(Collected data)
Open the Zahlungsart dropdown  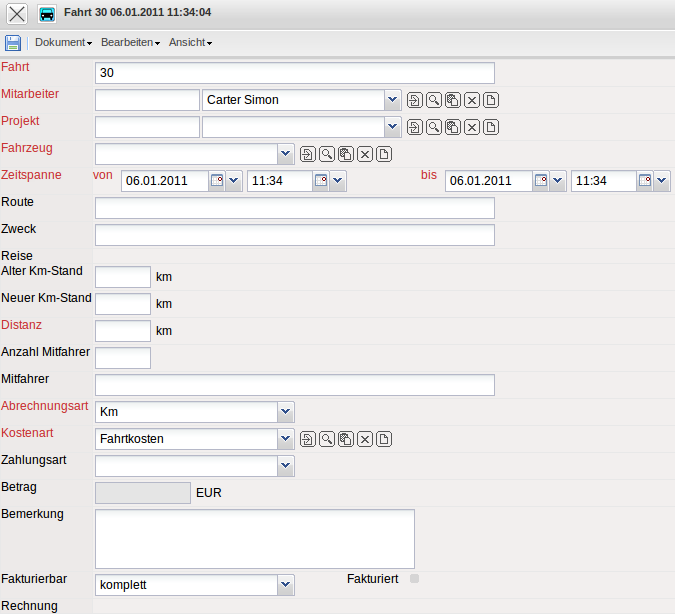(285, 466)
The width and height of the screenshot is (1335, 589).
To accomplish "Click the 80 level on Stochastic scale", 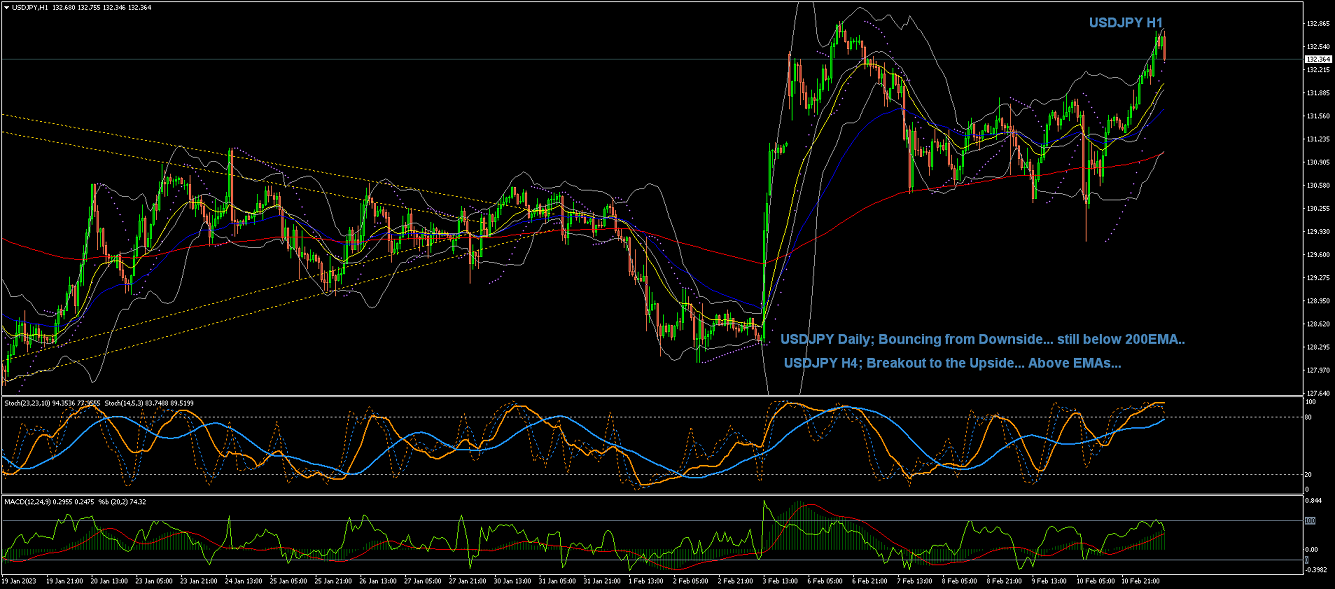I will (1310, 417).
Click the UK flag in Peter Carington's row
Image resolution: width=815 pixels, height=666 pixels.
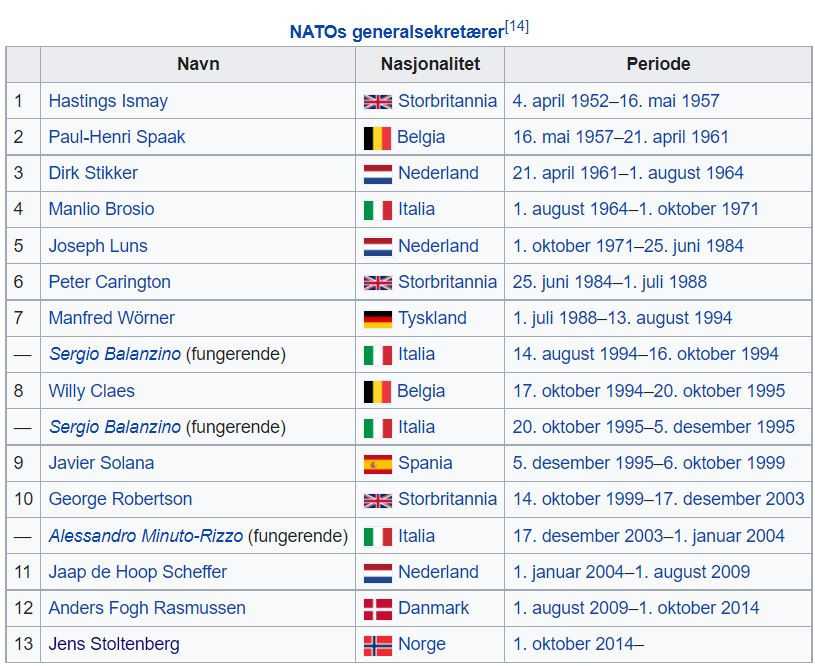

### Directions for this task
Gather every line from the entries above where the word "height" appears, and copy them.

### Solved exercise
The width and height of the screenshot is (1335, 589).
Image resolution: width=815 pixels, height=666 pixels.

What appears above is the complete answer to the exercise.